Your tasks:
1 > From the passage about God, reproduce the part starting at "God is most" and ending at "Al-Ghazali, and Maimonides.".
2 > In the passage about God, list the religions named in the sentence that begins "In spite of significant differences between religions".
3 > Extend the passage about God with new text that picks up after its final sentence.

Selected extract:
---+---

Note that using the plural form starting with a capital G, "Gods", may cause offense to monotheists.

Extensive Definition

God is the principal or sole deity in religions and other belief systems that worship one deity.
God is most often conceived of as the creator and overseer of the universe. Theologians have ascribed a variety of attributes to the many different conceptions of God. The most common among these include omniscience, omnipotence, omnipresence, omnibenevolence (perfect goodness), divine simplicity, jealousy, and eternal and necessary existence. God has also been conceived as being incorporeal, a personal being, the source of all moral obligation, and the "greatest conceivable existent". Al-Ghazali, and Maimonides.
The capitalized form God was first used in Wulfila's Gothic translation of the New Testament, to represent the Greek Theos. In the English language, the capitalization continues to represent a distinction between monotheistic "God" and "gods" in polytheism. In spite of significant differences between religions such as Christianity, Islam, Hinduism, the Bahá'í Faith, and Judaism, the term "God" remains an English translation common to all. The name may signify any related or similar monotheistic deities, such as the early monotheism of Akhenaten and Zoroastrianism.

Names of God

Conceptions of God can vary widely, but the word God in English—and its counterparts in other languages, such as Latinate Deus, Greek Θεός, Slavic Bog, Sanskrit Ishvara, or Arabic Allah—are normally used for any and all conceptions. The same holds for Hebrew El, but in Judaism, God is also given a proper name, Yahweh, harking back to the religion's henotheistic origins. God may also be given a proper name in monotheistic currents of Hinduism which emphasize the personal nature of God, with early references to his name as Krishna-Vasudeva in Bhagavata or later Vishnu and Hari, or recently Shakti. In the Bible, when the word "Lord" is in all capitals, it signifies that the word represents the personal Hebrew name of god, Yahweh.
It is difficult to draw a line between proper names and epitheta of God, such as the names and titles of Jesus in the New Testament, the names of God in the Qur'an, and the various lists of thousand names of God and List of titles and names of Krishna in Vaishnavism.

Conceptions of God

The concept of monotheism sees a gradual development out of notions of henotheism and monolatrism. In the Ancient Near East, each city had a local patron deity, such as Shamash at Larsa or Sin at Ur. The first claims of global supremacy of a specific god date to the Late Bronze Age, with Akhenaten's Great Hymn to the Aten (connected to Judaism by Sigmund Freud in his Moses and Monotheism), and, depending on dating issues, Zoroaster's Gathas to Ahura Mazda. Currents of monism or monotheism emerge in Vedic India in the same period, with e.g. the Nasadiya Sukta. Philosophical monotheism and the associated concept of absolute good and evil emerges in Classical Antiquity, notably with Plato (c.f. Euthyphro dilemma), elaborated into the idea of The One in Neoplatonism.

---+---

Supplied material:
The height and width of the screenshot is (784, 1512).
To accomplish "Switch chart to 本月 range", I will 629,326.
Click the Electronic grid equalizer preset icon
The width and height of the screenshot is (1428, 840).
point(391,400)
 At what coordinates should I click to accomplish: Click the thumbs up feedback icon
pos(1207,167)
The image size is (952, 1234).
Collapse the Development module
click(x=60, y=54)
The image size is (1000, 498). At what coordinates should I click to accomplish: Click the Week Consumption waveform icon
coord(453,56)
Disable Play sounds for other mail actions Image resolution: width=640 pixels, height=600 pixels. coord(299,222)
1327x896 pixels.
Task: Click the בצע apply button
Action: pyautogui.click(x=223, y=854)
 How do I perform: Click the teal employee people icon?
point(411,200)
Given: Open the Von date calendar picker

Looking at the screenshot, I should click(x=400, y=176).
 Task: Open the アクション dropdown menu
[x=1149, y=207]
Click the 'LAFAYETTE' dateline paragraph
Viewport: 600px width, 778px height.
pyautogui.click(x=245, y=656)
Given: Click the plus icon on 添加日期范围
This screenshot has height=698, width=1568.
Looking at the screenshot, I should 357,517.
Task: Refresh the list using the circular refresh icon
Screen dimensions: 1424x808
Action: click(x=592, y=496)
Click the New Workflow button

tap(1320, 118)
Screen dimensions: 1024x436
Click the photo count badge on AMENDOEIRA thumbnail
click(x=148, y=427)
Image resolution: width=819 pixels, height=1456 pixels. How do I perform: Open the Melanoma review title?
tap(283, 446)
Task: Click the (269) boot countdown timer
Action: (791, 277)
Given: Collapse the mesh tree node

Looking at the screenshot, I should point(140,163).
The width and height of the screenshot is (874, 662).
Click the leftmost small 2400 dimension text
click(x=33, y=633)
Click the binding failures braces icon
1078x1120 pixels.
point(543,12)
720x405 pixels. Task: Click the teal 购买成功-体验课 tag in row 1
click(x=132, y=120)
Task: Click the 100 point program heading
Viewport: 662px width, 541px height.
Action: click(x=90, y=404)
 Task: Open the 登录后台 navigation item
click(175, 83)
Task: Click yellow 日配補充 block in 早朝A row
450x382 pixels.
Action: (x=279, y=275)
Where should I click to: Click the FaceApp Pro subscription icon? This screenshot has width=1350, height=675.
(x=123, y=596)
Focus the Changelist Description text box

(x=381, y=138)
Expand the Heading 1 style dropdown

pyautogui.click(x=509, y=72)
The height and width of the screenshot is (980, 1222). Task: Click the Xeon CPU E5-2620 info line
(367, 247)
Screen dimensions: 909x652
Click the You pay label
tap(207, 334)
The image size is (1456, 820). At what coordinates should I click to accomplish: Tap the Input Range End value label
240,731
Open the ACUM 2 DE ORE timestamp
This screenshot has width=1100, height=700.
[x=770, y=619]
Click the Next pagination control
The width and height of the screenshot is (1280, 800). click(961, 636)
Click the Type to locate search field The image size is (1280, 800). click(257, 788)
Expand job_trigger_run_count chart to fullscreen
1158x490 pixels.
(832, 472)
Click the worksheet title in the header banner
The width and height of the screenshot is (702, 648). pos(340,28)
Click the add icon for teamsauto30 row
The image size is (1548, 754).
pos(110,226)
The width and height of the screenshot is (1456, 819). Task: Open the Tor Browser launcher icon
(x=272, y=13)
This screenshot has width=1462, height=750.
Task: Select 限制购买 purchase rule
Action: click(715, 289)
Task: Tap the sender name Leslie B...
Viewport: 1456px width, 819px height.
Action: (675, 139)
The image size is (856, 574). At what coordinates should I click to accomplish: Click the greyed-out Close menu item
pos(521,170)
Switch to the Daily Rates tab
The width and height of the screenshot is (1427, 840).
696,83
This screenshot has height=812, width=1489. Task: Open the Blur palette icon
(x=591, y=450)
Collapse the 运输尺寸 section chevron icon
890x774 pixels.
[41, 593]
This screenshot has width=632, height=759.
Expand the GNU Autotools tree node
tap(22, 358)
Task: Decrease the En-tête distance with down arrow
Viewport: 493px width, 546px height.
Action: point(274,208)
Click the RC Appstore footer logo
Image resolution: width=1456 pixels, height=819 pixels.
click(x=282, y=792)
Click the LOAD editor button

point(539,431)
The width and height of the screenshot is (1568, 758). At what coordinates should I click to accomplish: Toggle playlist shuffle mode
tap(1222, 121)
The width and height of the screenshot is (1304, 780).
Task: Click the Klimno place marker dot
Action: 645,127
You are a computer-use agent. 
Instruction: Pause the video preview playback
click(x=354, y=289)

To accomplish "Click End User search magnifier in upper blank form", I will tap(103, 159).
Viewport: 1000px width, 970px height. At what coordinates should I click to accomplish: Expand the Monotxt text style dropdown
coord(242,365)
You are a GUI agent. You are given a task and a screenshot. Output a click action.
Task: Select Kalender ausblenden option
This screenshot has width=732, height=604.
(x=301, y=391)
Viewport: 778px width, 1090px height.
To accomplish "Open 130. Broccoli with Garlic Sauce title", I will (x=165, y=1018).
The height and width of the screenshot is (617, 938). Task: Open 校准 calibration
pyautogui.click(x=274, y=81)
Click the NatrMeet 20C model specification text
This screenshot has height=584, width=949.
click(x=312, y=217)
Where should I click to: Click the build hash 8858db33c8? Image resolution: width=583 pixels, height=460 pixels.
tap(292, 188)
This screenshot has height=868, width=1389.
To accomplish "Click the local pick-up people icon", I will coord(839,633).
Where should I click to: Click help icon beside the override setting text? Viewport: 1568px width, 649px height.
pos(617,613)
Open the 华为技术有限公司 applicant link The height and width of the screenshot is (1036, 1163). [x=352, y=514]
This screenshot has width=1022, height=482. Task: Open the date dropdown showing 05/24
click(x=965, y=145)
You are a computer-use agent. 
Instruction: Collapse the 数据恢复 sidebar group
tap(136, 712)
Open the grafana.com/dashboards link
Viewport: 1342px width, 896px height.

---+---

Task responses:
1 >
God is most often conceived of as the creator and overseer of the universe. Theologians have ascribed a variety of attributes to the many different conceptions of God. The most common among these include omniscience, omnipotence, omnipresence, omnibenevolence (perfect goodness), divine simplicity, jealousy, and eternal and necessary existence. God has also been conceived as being incorporeal, a personal being, the source of all moral obligation, and the "greatest conceivable existent". Al-Ghazali, and Maimonides.

2 >
Christianity
Islam
Hinduism
the Bahá'í Faith
Judaism

3 >
According to The Oxford Companion To World Mythology (David Leeming, Oxford University Press, 2005, page 153), "The lack of cohesion among early Hebrews made monotheism - even monolatry, the exclusive worship of one god among many - an impossibility...And even then it can be argued that the firm establishment of monotheism in Judaism required the rabbinical or Talmudic process of the first century B.C.E. to the sixth century C.E.". In Islamic theology, a person who spontaneously "discovers" monotheism is called a ḥanīf, the original ḥanīf being Abraham.
Austrian anthropologist Wilhelm Schmidt in the 1910s postulated an Urmonotheismus, "original" or "primitive monotheism", a thesis now widely rejected in comparative religion but still occasionally defended in creationist circles.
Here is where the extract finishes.